三日にわたって開かれた文化祭が終幕を迎えようとしている。期間内は学園中が大いに盛り上がるが、とりわけ後夜祭は特別だ。校内のどこにいても聴こえてくる楽団の演奏。照明は一段階落とされ、秘密の交わし合いを容易くする。意中の人と踊ろうと、今宵は誰もが大胆になる。
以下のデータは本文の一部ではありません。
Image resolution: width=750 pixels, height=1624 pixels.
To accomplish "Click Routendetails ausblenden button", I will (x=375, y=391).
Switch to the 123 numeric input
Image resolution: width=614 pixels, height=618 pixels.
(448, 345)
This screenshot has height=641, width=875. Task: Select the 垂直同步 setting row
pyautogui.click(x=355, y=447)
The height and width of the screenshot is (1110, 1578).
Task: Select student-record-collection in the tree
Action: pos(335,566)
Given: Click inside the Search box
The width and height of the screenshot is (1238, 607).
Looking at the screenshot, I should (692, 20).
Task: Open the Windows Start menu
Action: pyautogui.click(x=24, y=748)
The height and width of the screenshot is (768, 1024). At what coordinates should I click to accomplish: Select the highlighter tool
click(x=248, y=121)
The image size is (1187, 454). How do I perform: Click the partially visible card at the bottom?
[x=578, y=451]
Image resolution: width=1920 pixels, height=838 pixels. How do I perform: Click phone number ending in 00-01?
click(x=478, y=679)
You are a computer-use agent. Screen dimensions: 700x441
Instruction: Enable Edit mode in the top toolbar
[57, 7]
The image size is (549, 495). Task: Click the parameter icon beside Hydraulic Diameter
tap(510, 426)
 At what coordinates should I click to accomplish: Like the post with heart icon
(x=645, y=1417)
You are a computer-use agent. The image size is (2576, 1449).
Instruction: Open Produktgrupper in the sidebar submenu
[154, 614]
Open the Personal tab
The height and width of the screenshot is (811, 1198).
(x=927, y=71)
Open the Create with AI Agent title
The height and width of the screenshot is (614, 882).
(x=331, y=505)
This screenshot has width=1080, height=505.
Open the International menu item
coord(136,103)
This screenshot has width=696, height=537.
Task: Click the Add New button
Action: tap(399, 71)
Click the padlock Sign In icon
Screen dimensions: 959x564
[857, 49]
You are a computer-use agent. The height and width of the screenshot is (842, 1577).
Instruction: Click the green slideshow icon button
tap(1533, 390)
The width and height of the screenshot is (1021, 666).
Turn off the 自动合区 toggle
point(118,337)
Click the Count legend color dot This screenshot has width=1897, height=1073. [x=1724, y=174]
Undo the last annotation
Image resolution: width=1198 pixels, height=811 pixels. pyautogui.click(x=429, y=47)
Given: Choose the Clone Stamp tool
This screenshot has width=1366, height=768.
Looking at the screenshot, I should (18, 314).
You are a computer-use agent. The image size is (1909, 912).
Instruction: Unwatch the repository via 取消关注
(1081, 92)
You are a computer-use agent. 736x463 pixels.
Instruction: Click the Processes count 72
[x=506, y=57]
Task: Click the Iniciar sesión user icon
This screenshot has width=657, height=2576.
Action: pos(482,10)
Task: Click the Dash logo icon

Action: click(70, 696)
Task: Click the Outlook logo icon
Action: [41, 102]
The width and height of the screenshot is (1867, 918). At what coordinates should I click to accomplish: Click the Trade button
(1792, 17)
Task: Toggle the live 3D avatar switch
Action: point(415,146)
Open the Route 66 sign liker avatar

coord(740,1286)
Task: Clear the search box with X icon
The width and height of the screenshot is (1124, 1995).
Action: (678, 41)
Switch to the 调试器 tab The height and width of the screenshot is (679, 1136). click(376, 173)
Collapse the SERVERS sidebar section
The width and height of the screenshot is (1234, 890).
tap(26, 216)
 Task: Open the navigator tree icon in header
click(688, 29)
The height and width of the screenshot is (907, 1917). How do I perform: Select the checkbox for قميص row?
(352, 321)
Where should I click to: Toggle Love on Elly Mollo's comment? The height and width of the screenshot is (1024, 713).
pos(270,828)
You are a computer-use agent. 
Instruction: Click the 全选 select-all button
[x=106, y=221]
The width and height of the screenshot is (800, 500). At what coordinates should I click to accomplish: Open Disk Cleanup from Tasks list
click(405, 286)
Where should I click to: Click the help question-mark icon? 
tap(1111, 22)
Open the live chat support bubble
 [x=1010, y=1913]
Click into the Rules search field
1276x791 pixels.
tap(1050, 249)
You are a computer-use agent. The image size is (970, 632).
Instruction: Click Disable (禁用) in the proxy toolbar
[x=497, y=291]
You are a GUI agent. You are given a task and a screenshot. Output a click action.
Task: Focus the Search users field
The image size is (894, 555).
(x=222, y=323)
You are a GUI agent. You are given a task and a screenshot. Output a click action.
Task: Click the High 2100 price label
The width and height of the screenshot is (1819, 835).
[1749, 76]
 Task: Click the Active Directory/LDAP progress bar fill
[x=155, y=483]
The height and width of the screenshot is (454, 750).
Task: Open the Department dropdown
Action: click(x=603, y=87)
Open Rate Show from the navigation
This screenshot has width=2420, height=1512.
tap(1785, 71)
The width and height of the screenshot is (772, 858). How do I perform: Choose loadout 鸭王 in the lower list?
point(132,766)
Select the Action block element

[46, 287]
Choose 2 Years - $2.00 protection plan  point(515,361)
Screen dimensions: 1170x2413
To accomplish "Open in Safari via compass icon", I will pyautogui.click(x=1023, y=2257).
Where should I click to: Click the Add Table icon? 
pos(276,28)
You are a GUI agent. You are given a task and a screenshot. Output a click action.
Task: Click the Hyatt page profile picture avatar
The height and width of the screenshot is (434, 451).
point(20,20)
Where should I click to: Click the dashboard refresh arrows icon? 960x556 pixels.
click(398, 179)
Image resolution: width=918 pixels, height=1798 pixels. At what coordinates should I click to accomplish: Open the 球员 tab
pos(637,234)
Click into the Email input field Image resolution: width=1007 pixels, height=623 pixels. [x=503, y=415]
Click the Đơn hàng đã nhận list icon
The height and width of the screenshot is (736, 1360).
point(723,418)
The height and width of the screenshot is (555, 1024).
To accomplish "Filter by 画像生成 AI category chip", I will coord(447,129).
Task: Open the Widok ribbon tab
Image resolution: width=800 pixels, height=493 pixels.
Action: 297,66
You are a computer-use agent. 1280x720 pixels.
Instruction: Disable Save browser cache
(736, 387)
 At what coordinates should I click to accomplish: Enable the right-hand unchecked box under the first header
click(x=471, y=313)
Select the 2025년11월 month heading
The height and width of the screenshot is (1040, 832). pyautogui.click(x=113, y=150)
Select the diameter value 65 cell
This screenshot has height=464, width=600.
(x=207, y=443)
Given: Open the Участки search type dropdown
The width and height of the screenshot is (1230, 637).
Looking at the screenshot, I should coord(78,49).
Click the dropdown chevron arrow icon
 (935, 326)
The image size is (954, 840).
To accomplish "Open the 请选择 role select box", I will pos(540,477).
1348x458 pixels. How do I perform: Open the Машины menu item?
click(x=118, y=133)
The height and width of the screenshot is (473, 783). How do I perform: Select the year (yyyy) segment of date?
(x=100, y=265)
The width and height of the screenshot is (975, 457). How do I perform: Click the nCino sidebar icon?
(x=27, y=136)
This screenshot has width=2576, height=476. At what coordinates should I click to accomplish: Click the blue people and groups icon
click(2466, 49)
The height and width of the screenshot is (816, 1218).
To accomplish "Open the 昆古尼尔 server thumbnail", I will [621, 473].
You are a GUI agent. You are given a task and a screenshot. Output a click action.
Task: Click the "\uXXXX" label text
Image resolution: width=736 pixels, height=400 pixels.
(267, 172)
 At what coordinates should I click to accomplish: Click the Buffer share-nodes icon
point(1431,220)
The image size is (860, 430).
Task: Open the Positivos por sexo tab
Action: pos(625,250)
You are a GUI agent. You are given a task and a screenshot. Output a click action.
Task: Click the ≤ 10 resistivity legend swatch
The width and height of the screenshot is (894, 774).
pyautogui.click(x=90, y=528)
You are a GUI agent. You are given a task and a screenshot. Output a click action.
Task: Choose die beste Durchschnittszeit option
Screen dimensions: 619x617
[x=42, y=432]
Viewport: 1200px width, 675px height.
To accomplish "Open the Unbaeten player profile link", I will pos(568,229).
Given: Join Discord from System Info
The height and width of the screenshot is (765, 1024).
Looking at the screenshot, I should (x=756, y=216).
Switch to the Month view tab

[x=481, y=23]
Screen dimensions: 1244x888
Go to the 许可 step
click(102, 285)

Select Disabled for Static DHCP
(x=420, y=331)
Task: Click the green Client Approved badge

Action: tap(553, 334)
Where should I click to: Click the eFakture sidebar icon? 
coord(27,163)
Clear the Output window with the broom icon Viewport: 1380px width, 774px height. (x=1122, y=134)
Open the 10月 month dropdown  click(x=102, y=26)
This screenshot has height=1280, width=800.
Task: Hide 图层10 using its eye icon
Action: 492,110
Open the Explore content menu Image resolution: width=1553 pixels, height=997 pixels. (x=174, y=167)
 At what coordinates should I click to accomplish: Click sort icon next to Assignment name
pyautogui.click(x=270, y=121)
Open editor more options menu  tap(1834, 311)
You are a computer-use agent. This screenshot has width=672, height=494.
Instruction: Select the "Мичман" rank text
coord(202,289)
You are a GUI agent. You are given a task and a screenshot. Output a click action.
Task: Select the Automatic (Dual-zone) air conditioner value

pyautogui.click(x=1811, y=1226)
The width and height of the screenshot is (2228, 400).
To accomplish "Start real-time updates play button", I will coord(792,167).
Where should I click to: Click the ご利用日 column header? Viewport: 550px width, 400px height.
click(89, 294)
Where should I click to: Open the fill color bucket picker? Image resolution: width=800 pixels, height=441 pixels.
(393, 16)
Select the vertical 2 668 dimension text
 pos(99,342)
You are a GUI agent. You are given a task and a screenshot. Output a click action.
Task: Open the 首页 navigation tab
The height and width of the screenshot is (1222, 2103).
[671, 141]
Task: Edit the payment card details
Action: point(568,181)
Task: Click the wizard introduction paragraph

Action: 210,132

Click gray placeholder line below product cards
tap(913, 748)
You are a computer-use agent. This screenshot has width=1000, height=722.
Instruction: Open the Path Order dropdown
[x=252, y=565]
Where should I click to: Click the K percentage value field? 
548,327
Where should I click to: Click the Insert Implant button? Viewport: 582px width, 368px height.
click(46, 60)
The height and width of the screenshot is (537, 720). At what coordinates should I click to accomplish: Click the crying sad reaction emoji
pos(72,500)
宴を見下ろす生徒会室の文机には、一輪だけ、真っ赤な薔薇が活けられていた。電気も点けていない部屋の深い群青の中にあって、浮き上がるような鮮烈な赤さだ。
まだ切られて間もないのであろう、瑞々しい花弁に、私は呼吸を忘れて見入る。
「どうかしたか?」
背後に佇む彼は、この城の王だ。本来なら階下で繰り広げられる祭典の中心にいるべきだが、喧騒を逃れてここへやってきていた。
彼は私の隣に立つ。薔薇に気づいた様子で、しげしげと見つめている。仄白い外光に照らされたその頬は磨かれた鉱物を思わせた。
「悲しい話を、思い出したの」
躊躇いながらも、私は一つの童話を語りだす。
──類稀な歌声を持つ小鳥が貧しくも勤勉で美しい青年に恋をする。けれど彼には思う人がいて、彼女にダンスの相手を申し込むための赤い薔薇がないと嘆き悲しんでいた。小鳥は愛する彼のため、己の血で白薔薇を真っ赤な薔薇に変える。何も知らない青年は花が手に入ったことを喜び愛しい人のもとを訪れるが、裕福な少女にとって花も彼の心も気まぐれで求めたにすぎなかった。そして、小鳥が命と引き換えに咲かせた赤い薔薇は、情熱が冷めた青年に打ち捨てられる。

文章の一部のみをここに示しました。